We’ve all seen it. Many of us have done it. These reactions are not signs of weakness—they’re deeply human. But they won’t carry us forward. Not now.

This is where forge comes into play.

To forge is to move with intention when the way ahead isn’t obvious. It’s not charging forward blindly. It’s not standing still. It’s stopping just long enough to understand where you are and what the terrain demands—and then shaping a way through. Not with force, but with clarity.

The word says it all. To forge is to create something under pressure. It’s active, not reactive. It’s deliberate, not rushed. And it doesn’t require certainty—just direction. You don’t wait for the fog to lift. You create enough visibility to begin.

And you don’t do it alone. You bring your team into the process. You open space—not for endless discussion, but for shared reflection. You assess what’s happening around you, and within you. You build scenarios, identify triggers, and shape flexible plans. You stop reacting—and start responding.

I’ve seen this kind of leadership many times. CEOs who gather their teams not to make quick decisions, but to think better. Companies that introduce short, regular strategic pauses—not to slow down, but to stay alert. Leadership teams that reexamine their priorities with care, asking not just “what’s urgent?” but “what matters most now?”

They’re not improvising their way forward. They’re forging it—intentionally, and together.

How to Forge in Practice

If forging is the result of pressure + intention + action, then the starting point is pressure—and our ability to understand it.

Not just feel it. Understand it. That means identifying where it’s coming from, how strong it is, and how it might evolve. It’s not enough to say “things are uncertain.” Leaders who forge take the time to assess the forces at play, map out how they could interact, and consider what scenarios could emerge. They treat pressure as something to study—not fear. Because only when we understand the dynamics we’re facing can we respond with any real clarity.

Then comes intention. This is where the work of leadership becomes visible.

Forging requires more than agility—it requires direction.
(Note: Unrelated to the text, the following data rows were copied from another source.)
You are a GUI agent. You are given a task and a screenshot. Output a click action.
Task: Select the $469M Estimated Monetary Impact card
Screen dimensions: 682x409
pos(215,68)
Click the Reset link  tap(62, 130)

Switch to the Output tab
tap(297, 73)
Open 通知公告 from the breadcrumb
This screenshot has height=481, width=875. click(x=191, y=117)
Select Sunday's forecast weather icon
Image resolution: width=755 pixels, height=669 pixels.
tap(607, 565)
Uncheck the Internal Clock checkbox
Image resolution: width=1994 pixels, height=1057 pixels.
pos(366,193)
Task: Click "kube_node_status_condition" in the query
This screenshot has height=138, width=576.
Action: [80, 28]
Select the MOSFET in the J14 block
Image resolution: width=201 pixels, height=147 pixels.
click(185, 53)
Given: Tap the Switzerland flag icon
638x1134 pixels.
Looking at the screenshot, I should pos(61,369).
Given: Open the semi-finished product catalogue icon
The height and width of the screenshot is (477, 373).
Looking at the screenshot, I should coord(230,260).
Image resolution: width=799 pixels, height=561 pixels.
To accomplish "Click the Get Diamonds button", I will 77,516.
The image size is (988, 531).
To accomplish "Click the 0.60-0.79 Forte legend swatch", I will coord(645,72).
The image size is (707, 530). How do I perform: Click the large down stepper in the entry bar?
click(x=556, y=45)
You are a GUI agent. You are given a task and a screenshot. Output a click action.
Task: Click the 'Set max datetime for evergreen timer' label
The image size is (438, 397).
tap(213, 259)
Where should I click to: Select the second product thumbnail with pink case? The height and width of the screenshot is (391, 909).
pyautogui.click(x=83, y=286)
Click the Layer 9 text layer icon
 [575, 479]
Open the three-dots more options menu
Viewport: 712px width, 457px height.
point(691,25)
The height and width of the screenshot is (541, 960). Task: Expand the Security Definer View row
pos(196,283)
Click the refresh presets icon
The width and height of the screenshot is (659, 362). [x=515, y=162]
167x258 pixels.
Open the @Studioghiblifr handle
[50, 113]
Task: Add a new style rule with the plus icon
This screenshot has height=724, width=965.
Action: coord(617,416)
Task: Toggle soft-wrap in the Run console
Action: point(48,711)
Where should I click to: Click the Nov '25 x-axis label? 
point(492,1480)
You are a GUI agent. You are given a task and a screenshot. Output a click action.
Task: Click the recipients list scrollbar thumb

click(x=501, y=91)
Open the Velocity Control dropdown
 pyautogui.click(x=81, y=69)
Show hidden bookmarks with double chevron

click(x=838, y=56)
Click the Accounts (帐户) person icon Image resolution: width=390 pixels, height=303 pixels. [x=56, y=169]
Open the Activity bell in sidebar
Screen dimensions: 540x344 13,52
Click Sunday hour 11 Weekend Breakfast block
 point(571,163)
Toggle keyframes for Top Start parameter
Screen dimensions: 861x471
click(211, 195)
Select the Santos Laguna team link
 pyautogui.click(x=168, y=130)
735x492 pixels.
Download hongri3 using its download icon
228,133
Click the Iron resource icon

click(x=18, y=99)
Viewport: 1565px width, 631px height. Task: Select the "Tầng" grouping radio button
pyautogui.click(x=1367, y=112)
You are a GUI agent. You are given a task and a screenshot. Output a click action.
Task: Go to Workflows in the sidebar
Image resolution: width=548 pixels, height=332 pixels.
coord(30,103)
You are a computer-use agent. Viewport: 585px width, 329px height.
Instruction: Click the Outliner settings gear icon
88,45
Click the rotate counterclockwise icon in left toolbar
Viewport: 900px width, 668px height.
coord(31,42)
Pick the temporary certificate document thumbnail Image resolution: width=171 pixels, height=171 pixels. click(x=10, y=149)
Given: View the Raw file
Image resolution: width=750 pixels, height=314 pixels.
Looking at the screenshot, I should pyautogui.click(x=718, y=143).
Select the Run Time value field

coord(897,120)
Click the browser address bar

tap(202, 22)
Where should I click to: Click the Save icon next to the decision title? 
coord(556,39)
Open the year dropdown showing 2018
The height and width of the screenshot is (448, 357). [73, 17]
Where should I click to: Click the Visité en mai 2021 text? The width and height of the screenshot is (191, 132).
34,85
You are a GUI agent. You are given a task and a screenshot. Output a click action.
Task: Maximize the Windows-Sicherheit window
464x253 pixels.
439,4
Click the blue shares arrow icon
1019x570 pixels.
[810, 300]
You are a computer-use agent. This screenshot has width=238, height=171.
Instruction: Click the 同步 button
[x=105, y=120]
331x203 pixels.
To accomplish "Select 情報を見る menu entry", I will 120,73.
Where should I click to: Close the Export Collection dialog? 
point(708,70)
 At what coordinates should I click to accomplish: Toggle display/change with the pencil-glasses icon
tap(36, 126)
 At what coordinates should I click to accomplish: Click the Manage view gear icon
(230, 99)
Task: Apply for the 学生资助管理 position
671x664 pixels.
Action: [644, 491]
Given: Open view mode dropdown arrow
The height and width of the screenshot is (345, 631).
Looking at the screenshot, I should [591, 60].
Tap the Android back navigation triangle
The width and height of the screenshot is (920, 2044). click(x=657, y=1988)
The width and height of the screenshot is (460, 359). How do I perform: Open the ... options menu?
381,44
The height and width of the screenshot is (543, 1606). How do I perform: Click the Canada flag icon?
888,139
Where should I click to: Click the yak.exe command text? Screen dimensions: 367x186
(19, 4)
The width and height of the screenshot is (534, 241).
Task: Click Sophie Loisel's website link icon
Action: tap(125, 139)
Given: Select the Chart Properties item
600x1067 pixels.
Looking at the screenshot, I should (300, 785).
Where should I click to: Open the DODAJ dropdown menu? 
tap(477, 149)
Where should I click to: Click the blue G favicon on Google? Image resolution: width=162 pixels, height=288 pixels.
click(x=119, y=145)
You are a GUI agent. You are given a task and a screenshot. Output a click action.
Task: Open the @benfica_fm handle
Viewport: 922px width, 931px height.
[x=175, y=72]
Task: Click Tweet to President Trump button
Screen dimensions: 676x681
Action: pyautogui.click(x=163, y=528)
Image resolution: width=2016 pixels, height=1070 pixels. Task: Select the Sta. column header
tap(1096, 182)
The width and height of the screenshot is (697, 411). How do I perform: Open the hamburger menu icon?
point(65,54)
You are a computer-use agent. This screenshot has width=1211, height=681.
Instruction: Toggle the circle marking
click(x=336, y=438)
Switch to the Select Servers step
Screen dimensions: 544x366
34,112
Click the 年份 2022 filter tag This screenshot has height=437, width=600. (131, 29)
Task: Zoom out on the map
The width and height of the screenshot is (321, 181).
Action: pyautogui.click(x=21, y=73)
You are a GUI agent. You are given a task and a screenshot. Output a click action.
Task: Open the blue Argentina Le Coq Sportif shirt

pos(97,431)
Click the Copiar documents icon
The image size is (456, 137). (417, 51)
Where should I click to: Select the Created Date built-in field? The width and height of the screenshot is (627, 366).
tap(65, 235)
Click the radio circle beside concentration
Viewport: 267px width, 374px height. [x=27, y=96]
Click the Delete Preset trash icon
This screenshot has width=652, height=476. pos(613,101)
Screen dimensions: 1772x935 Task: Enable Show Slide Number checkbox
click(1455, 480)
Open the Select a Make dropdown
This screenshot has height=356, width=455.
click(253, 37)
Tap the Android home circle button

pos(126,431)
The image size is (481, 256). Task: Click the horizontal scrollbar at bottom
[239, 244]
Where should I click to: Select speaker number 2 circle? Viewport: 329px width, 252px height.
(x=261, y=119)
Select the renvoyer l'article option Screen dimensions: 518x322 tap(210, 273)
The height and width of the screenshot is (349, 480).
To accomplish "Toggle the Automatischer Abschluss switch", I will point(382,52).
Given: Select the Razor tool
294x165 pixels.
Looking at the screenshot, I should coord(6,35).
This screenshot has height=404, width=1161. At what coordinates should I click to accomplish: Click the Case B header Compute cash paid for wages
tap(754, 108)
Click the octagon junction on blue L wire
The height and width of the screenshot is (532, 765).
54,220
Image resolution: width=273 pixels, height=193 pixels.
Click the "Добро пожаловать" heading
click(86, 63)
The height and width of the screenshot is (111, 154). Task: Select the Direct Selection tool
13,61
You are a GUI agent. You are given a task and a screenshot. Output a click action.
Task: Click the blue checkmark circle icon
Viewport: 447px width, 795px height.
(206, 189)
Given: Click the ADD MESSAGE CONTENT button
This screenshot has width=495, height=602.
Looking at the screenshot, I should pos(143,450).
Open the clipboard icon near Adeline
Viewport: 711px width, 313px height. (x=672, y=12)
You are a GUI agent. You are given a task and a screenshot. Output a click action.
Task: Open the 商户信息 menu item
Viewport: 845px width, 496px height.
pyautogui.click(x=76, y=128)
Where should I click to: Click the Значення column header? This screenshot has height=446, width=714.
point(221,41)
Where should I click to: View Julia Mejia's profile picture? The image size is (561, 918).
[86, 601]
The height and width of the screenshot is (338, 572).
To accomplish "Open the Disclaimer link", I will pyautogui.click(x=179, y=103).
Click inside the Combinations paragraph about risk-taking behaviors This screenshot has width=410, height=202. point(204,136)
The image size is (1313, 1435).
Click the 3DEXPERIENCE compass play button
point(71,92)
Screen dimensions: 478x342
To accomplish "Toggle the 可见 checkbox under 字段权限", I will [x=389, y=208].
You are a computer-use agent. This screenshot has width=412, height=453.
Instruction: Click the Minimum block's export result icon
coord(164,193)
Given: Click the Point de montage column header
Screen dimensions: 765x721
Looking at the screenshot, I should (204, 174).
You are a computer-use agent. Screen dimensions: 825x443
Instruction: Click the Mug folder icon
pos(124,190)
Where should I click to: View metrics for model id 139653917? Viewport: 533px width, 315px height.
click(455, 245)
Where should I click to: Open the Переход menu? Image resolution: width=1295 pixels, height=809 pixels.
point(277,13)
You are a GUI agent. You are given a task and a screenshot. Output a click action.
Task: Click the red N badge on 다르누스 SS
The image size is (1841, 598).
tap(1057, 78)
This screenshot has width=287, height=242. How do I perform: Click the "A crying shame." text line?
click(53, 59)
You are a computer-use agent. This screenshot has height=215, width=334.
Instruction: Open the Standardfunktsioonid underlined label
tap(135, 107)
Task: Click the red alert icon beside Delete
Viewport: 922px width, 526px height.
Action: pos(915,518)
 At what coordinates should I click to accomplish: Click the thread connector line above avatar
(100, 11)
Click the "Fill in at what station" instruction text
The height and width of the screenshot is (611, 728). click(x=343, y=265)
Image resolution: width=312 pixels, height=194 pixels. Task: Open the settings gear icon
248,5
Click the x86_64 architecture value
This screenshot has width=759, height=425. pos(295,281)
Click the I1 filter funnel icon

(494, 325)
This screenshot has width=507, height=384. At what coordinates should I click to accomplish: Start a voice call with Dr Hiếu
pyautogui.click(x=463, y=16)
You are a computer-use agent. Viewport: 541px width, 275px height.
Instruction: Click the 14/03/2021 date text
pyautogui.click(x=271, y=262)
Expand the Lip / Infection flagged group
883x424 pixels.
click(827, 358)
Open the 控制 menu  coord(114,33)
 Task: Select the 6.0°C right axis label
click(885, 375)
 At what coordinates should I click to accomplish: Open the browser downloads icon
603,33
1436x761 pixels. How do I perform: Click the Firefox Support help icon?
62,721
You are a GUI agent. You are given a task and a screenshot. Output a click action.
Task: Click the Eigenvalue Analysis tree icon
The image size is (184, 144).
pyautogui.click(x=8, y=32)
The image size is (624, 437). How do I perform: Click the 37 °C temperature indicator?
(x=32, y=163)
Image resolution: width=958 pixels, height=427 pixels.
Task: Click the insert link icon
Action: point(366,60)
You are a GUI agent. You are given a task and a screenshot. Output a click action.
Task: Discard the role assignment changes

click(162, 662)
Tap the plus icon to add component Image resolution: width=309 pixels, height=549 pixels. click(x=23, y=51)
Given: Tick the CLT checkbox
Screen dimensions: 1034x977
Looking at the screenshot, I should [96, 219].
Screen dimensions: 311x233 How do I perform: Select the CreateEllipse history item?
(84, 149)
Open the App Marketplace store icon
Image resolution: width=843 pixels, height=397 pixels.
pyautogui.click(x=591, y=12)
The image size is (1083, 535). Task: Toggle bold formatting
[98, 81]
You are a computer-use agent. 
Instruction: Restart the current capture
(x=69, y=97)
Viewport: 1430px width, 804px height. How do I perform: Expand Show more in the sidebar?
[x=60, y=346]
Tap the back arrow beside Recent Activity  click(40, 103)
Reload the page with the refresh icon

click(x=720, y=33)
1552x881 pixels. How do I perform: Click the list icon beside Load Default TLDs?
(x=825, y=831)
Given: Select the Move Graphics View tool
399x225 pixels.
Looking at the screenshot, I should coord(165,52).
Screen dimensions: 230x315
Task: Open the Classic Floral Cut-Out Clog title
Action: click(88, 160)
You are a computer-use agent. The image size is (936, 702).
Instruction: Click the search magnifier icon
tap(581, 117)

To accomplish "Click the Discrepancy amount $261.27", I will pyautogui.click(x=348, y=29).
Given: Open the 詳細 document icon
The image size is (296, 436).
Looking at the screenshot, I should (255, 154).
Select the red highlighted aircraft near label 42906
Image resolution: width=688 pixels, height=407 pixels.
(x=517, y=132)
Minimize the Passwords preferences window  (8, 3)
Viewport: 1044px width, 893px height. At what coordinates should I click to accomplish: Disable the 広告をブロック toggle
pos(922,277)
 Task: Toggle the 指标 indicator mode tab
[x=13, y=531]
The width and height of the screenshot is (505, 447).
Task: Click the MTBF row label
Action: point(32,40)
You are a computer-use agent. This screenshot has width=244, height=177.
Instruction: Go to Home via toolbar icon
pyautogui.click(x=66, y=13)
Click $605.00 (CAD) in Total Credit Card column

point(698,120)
It means clarifying what we’re trying to achieve, what we’re committed to protect, and what we’re willing to trade off along the way. Because in the middle of complexity, not everything can be achieved nor preserved. So the question becomes: what matters most? What must stay intact and what needs to evolve? Intention is what keeps us from being pulled into every noise and signal. It gives shape to the choices ahead.

And finally, there’s action.

When the future is uncertain, forging doesn’t mean charging ahead—it means being ready. Ready to act when the conditions show us enough visibility to do so. That’s where triggers come in. Leaders who forge don’t wait passively. They define what signs or shifts will activate specific responses. Which projects should move forward only under certain conditions? Which ones might need to pause or be let go entirely? And just as importantly, which ones will we protect and push forward no matter what? because they are core to our future—part of the direction we’ve committed to. Forging is not about acting on impulse—it’s about preparing the organization to respond wisely, decisively, and in alignment with its purpose.

Because in the end, forging is not about knowing exactly where the road goes.
It’s about making sure that when the moment comes, your team knows where you stand—and where you’re headed.